Prompt:
Produce an exact transcription of every entry.

##### Input data

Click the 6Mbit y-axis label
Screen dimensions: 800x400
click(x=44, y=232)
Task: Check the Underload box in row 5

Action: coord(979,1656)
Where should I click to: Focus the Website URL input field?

##########

Result of this exercise:
Click the 6Mbit y-axis label
Screen dimensions: 800x400
click(x=44, y=232)
Task: Check the Underload box in row 5

Action: coord(979,1656)
Where should I click to: Focus the Website URL input field?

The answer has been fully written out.